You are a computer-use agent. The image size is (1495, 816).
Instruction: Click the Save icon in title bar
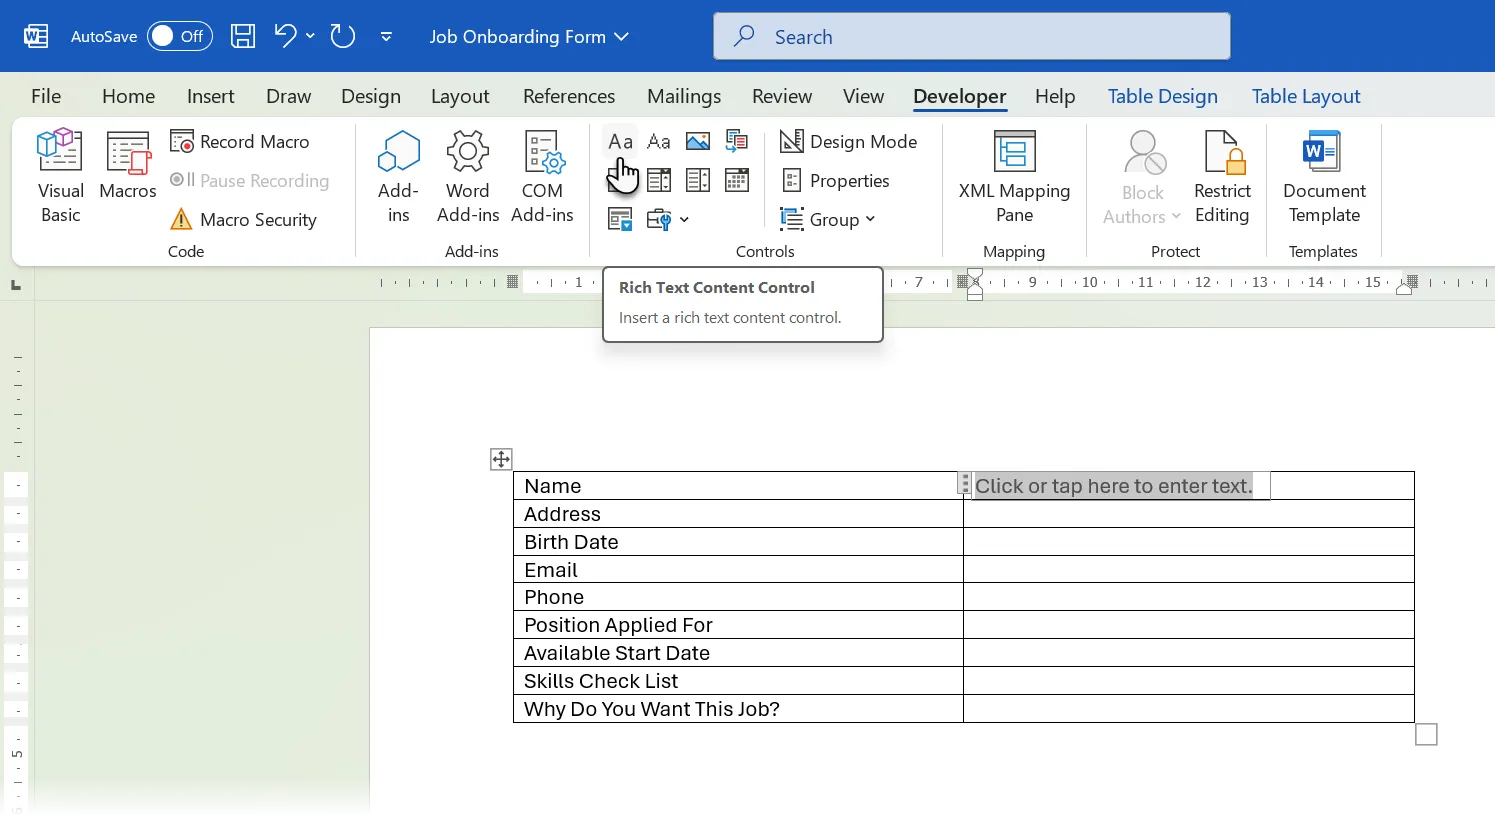243,37
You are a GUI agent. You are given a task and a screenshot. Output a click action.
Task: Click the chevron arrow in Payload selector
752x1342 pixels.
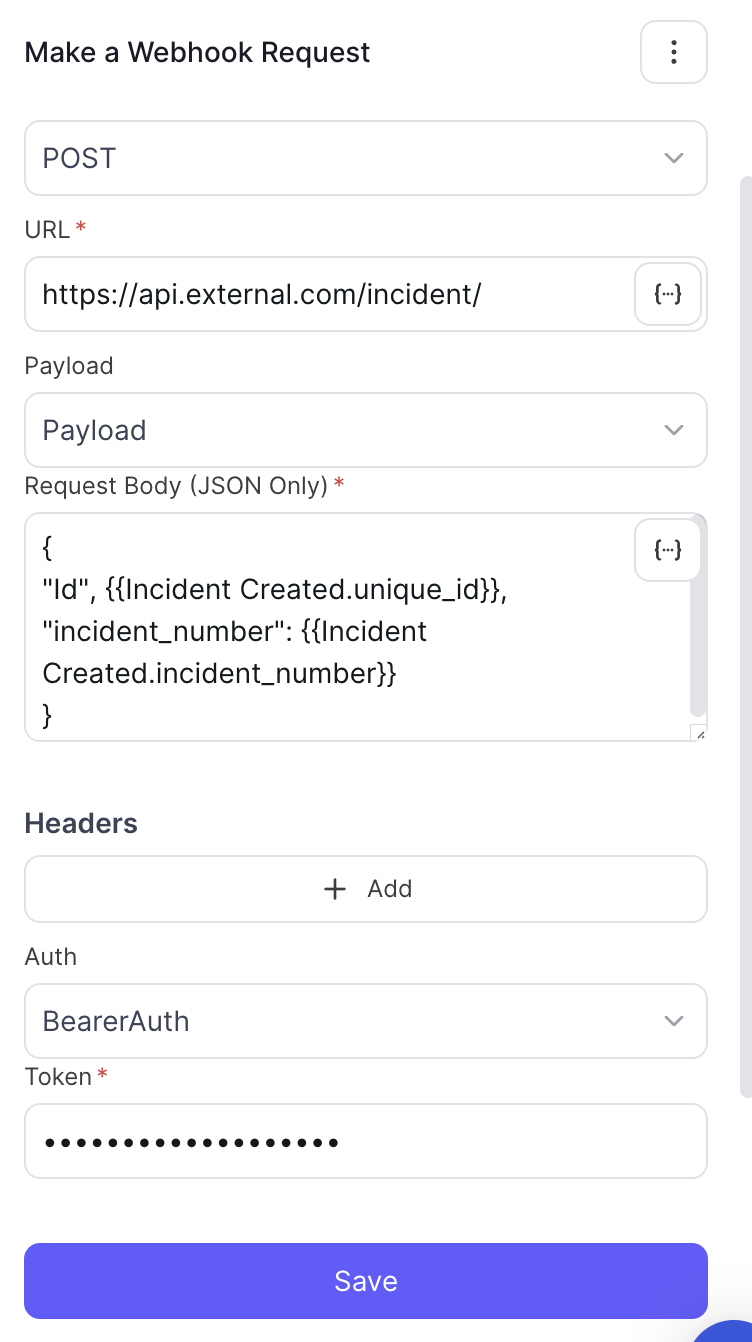point(674,430)
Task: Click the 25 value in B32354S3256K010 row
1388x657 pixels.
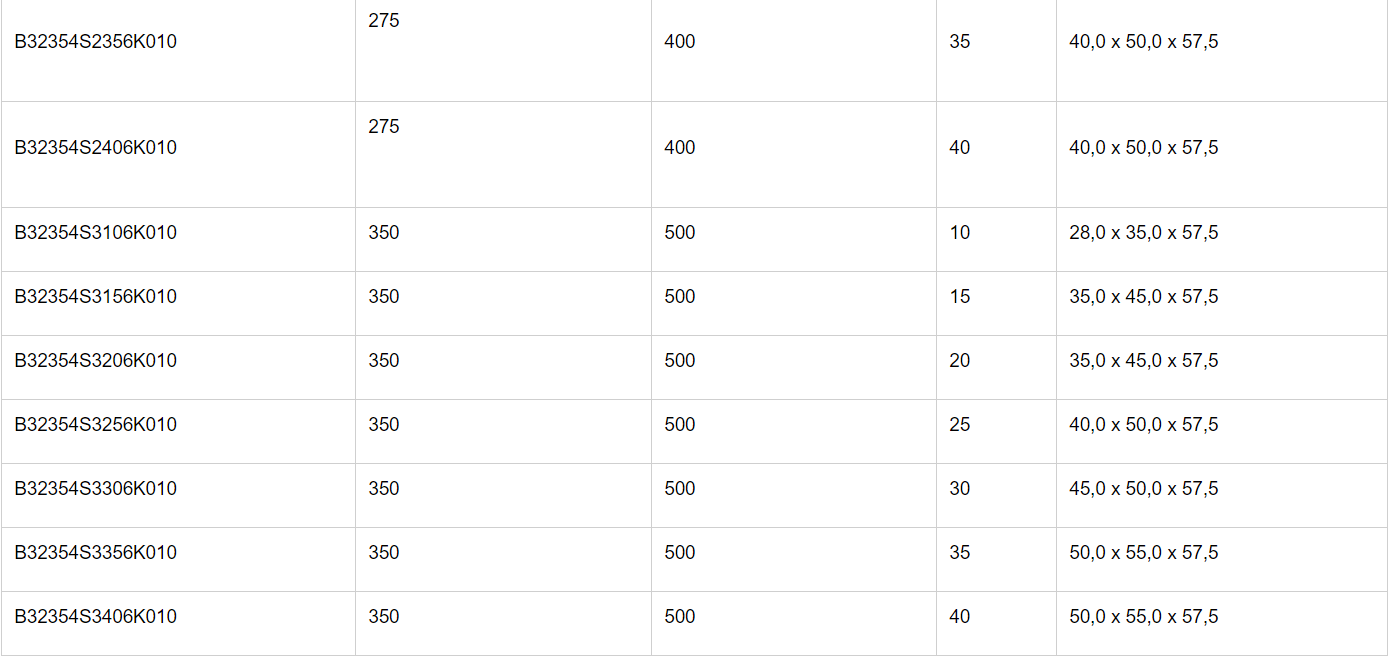Action: pyautogui.click(x=959, y=425)
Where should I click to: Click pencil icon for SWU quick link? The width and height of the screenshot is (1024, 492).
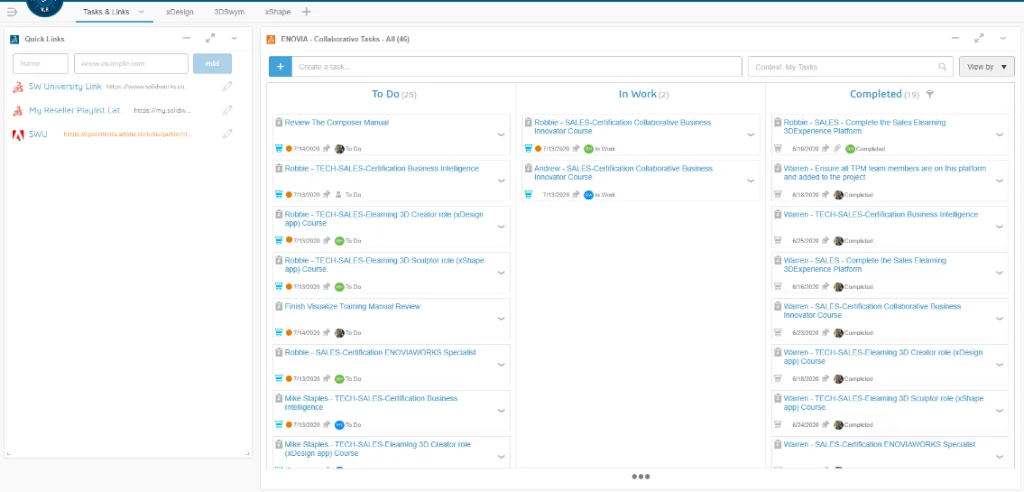[x=227, y=134]
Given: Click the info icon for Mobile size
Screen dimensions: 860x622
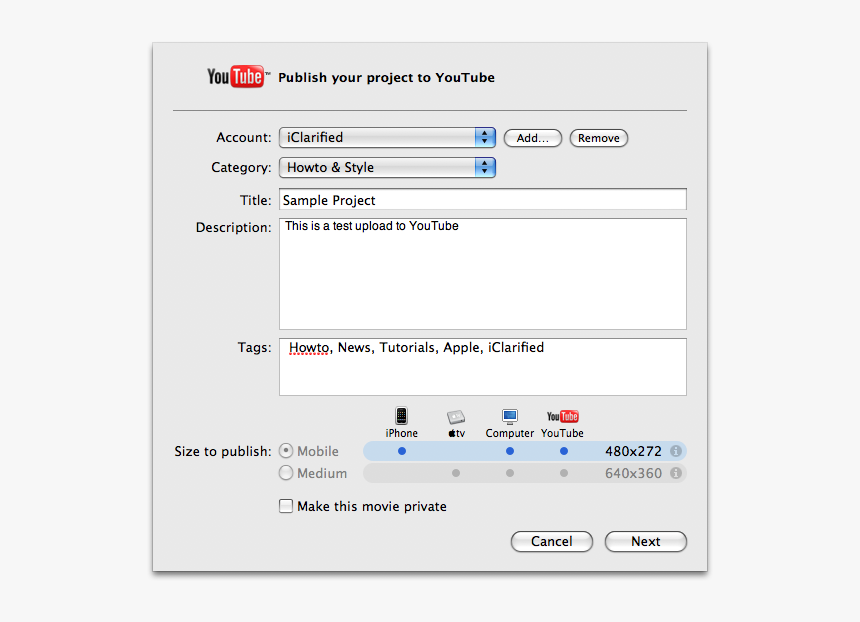Looking at the screenshot, I should tap(675, 451).
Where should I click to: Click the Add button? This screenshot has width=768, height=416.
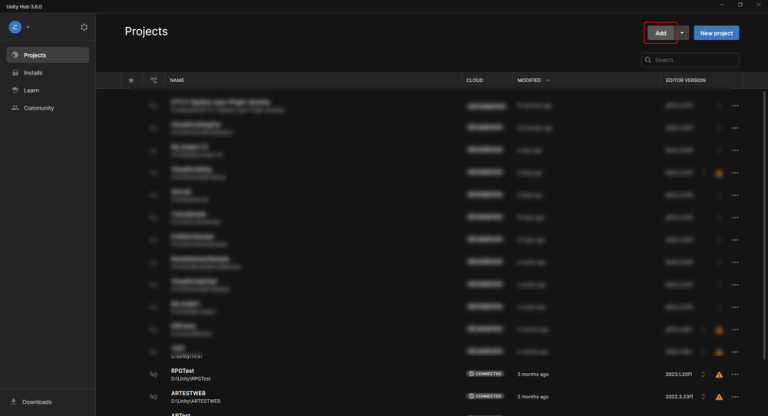click(661, 33)
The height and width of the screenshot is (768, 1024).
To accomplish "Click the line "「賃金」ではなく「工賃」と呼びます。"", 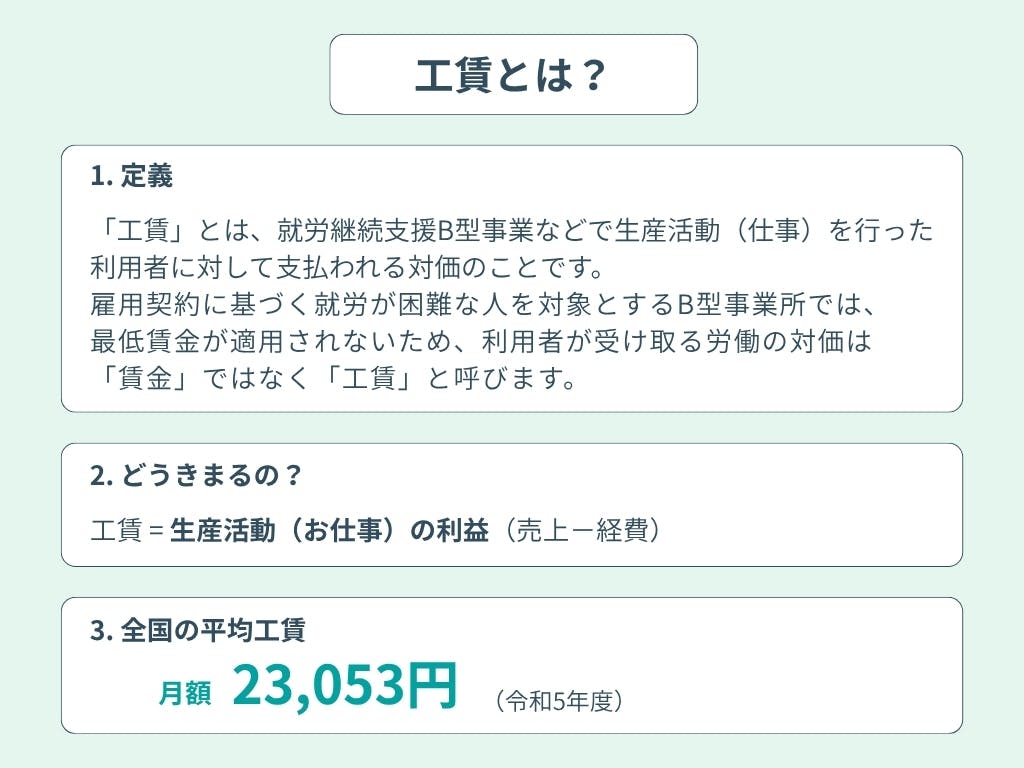I will click(334, 378).
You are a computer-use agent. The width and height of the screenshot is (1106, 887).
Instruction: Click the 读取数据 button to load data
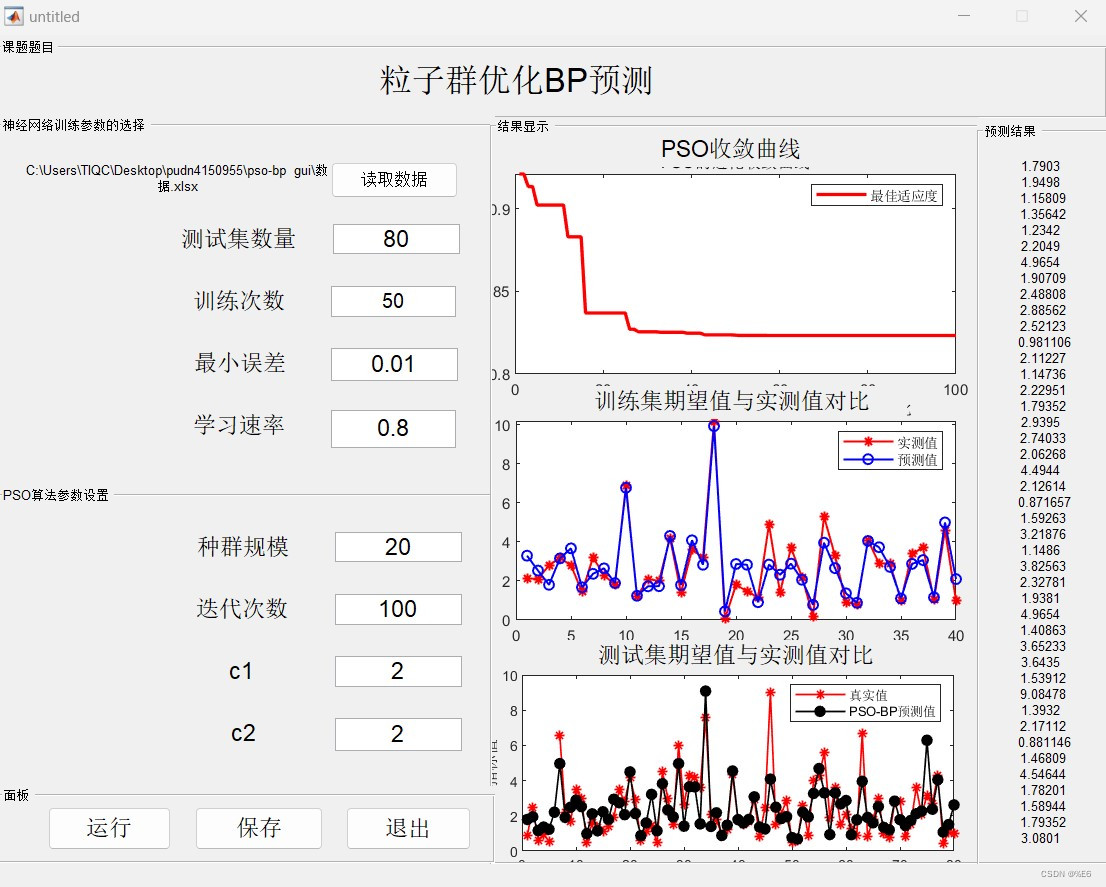point(394,180)
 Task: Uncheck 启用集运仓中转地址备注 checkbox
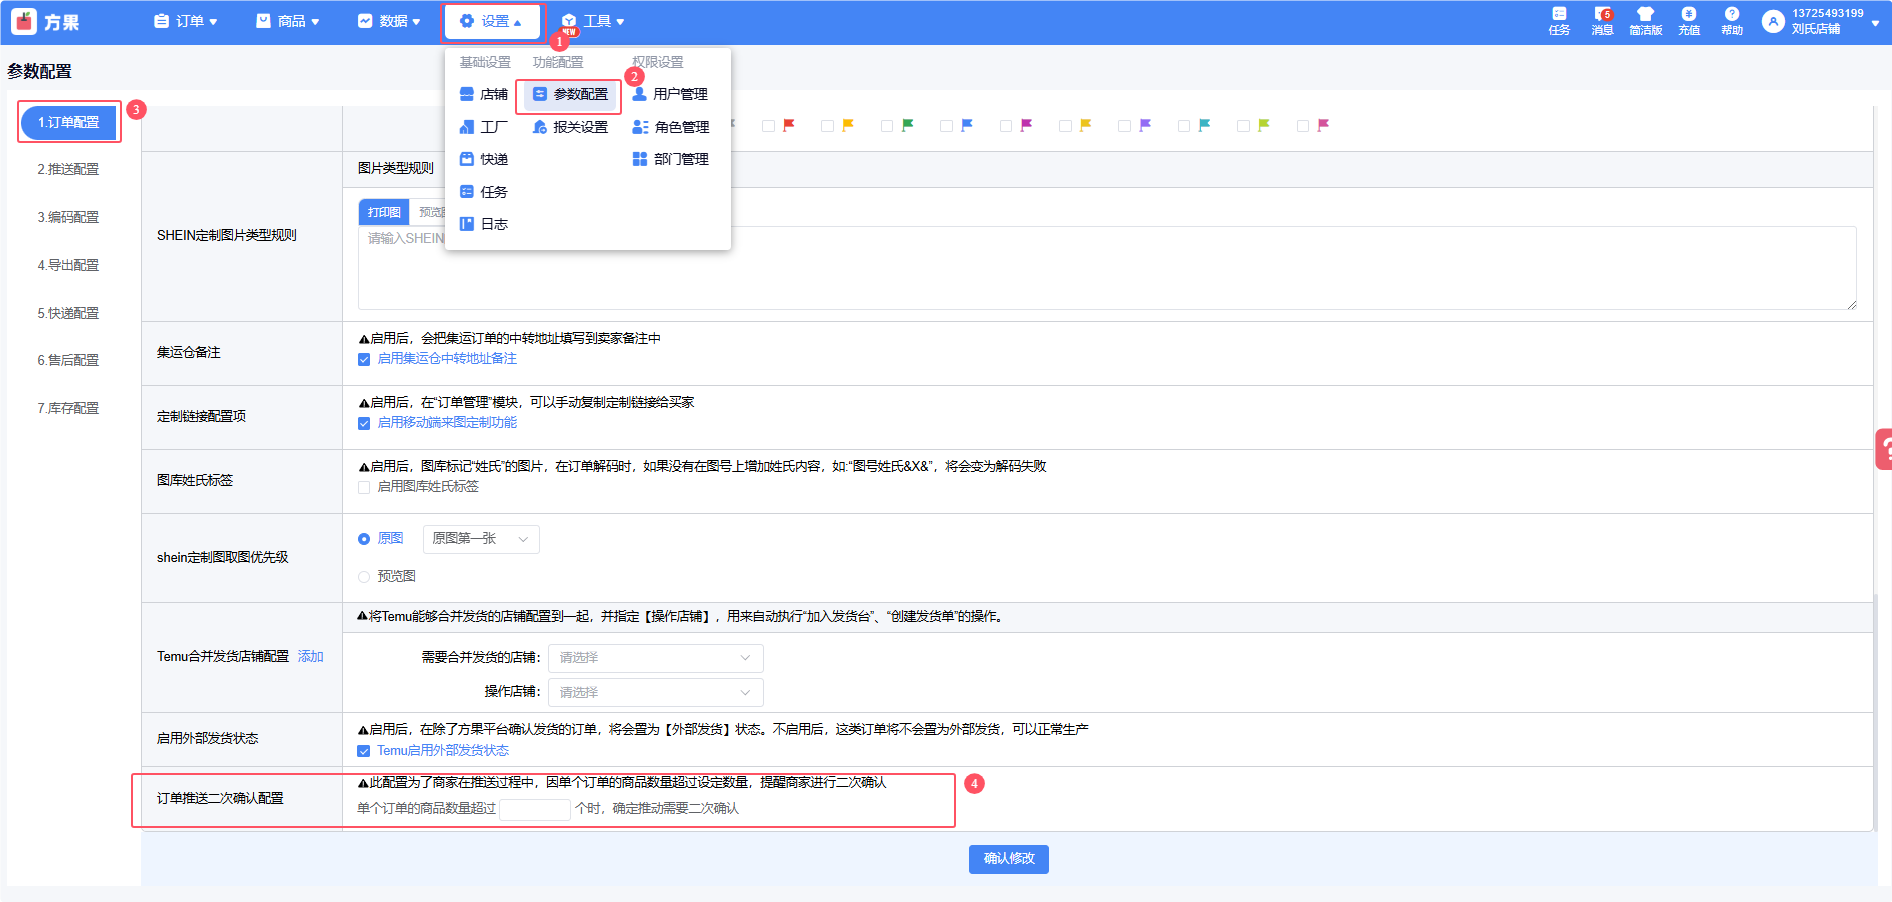point(364,359)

WHAT YOU WILL DO — Here the job is to output the lines from the top of the listing through the line holding "Task: Click the chevron", word for word and without pictures.

FINISHED TASK —
You are a computer-use agent. The image size is (1495, 816).
Instruction: Click the Save icon in title bar
243,37
You are a GUI agent. You are given a task and a screenshot. Output a click action.
Task: Click the chevron arrow in Payload selector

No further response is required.